Moderation and temperance which find their expression in these directives testify to the intimate relationship which economics of Islam bears to its politics.
In these verses we find principles of morality par excellence as they enjoin upon man kindness to parents, giving to the kindred and the needy their rights, keeping of covenants, giving of full measure and weight, exchange of kind words etc., prohibiting at the same time all immoral acts such as adultery, deceit, false promise etc.
The state formed according to such directives cannot be designated by anyone of the terms applied to the different forms of governments known to the world. It is a state unparalleled in its norms of morality.
The law expounded in these verses is far in advance of the bare Decalogue (The Ten Commandments) in that it searches out what is inmost in the heart and draws pointed attention to the weak and the helpless, to the needy and the poor.
It begins with the mention of the One and Only God which sweeps off other ideas of class and creed, race and nation. It aims at universal brotherhood under the Sovereignty of One God.
Modern theories with regard to the forms of government and the differences of opinion therein may’ be traced back to Plato’s absolutism and Aristotle’s constitutionalism.
According to Plato, absolutism or despotism is the best form of government which is rejected outright by Aristotle, a lover of law and constitutional rule.
Islam has solved this problem in its form of government which is a happy synthesis of absolutism and constitutionalism as God’s Sovereignty means the superiority of his wise and impartial laws which are to be executed by his vicegerent on earth, in consultation with such as enjoy public confidence.
We refer to the problem of collectivism and individualism which has been the issue of fundamental controversy of political thought in the history of Western civilization.
Whether the individual or the community is the ultimate value, is a problem which was studied, from the point of justice, by Greek Philosophers centuries before the Christ.
Legal theories assume one of three attitudes: Either they subordinate the individual to the community, or they subordinate the community to the individual, or they attempt to blend to two rival claims.

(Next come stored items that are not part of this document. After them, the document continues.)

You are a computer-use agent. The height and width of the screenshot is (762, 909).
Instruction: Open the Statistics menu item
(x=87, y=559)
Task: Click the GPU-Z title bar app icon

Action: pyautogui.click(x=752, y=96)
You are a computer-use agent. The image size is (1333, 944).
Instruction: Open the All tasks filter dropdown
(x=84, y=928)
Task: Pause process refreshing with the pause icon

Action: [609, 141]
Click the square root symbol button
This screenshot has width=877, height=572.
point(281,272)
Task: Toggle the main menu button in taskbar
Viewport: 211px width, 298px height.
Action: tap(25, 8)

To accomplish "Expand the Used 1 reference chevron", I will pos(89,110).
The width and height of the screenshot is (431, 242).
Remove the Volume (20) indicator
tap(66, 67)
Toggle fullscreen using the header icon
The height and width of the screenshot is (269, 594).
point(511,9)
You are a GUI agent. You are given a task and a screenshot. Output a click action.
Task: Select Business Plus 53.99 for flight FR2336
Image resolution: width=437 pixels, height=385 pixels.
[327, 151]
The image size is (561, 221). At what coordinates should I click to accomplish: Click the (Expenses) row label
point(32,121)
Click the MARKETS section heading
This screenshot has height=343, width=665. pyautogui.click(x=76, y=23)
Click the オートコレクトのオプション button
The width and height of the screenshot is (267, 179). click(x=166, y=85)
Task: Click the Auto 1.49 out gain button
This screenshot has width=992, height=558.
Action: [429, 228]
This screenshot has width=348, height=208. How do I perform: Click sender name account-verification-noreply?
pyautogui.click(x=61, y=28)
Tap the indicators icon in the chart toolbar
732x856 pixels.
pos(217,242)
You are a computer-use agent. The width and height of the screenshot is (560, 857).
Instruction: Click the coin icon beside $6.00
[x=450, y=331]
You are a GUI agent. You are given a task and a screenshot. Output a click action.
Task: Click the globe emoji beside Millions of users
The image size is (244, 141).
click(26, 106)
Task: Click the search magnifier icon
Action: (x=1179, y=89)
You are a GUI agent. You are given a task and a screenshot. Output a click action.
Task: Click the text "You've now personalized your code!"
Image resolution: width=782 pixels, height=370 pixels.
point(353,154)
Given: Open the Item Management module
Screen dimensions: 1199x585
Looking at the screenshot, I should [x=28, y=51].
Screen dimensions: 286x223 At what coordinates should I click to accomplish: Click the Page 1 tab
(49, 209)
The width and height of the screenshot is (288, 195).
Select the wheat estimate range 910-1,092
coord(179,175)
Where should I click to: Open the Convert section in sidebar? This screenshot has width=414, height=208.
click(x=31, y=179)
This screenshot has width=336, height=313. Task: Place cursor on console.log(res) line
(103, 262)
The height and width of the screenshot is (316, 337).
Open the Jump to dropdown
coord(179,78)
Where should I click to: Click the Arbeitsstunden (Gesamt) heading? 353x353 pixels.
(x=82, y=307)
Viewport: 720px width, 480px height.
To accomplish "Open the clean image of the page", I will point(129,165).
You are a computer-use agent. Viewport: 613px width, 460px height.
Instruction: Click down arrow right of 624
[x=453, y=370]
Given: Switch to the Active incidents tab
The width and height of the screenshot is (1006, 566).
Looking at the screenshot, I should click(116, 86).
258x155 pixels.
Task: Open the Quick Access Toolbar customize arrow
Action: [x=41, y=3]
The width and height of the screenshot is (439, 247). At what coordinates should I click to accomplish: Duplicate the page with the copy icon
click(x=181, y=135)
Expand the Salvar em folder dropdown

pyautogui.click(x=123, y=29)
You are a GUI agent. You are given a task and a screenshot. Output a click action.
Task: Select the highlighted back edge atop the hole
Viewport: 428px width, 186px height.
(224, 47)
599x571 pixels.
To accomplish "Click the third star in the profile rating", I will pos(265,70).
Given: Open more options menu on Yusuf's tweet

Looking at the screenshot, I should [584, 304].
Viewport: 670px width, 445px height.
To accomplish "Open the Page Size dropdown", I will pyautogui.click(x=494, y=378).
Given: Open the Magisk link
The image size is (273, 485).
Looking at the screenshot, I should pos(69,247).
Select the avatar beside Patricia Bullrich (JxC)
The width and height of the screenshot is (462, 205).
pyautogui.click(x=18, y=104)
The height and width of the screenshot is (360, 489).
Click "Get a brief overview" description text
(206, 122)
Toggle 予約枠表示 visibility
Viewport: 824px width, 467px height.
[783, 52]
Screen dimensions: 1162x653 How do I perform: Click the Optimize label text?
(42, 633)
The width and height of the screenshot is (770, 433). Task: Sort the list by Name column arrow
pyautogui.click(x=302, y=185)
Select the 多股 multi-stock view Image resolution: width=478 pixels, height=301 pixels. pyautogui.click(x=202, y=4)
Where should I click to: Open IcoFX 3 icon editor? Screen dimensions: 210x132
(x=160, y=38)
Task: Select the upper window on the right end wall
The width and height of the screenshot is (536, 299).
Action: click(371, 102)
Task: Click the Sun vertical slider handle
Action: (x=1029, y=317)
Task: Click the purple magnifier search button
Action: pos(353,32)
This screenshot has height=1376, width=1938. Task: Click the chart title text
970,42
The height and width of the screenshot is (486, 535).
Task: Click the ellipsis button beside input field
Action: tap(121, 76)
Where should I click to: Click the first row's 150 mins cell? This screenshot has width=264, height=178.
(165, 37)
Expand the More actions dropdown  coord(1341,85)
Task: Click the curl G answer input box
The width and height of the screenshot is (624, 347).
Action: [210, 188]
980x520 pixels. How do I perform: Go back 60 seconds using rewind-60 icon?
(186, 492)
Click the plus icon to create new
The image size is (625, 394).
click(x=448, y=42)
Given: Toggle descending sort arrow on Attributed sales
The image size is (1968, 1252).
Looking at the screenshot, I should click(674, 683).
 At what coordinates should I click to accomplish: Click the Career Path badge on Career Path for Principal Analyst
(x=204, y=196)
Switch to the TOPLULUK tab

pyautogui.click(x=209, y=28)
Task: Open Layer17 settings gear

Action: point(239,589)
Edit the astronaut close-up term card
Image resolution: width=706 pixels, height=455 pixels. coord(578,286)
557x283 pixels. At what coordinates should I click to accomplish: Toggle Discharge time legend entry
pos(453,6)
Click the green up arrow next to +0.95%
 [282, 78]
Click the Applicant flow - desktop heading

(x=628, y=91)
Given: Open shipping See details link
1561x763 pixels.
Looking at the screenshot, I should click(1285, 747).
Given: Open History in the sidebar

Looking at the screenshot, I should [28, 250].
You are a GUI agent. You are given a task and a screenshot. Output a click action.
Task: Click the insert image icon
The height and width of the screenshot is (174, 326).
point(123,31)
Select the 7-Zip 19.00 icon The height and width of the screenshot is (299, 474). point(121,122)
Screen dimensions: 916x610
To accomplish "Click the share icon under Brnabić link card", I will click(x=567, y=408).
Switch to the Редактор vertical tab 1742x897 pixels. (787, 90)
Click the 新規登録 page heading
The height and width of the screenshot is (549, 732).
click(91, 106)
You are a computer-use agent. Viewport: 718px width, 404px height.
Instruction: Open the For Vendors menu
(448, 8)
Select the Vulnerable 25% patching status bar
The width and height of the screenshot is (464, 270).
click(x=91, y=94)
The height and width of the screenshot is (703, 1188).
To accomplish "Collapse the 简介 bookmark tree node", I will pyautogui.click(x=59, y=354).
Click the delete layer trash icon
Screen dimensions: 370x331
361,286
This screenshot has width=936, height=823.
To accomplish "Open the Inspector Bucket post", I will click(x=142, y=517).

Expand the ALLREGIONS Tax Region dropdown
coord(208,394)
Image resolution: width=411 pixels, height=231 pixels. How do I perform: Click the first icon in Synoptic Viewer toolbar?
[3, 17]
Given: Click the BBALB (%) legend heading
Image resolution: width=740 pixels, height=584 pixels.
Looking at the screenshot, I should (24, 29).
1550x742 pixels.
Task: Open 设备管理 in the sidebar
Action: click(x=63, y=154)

Modern totalitarianism asserts the supremacy of the community by the complete destruction of individual rights. This is achieved through the abolition of the separation of powers and judicial independence, state supervision of all public and private activities.
The Catholic theory of society makes the community supreme over the individual in a different manner, for he has to accept the place and function into which he is born. The most outstanding of all such theories is Marxism which has crushed individual rights.
Hobbes stands for individualism but his doctrine leads to political absolutism. Bentham’s utilitarianism, Spincer’s theory of evolution all embody in different ways an individualistic philosophy but none of these theories represents perfect balance between the interests of the individual and those of society.
A synthesis between the individual liberty and the interests of society cannot be obtained unless the life of society is based upon righteousness.
It cannot be denied that society is but a collection of individuals, the problem is, therefore, to build the character of the individual in such a manner that, far from being injurious to society, he contributes his own good to its welfare.
This is achieved by the process of building character through moral education and purification of soul as explained in the scriptures it is against such background that the individual is offered full opportunities, in Islam, to develop his personality so that he may be better qualified to serve the interests of society.
In this way there can be no clash between the interests of society and those of the individual. Thus, the individual is for society and society for the individual.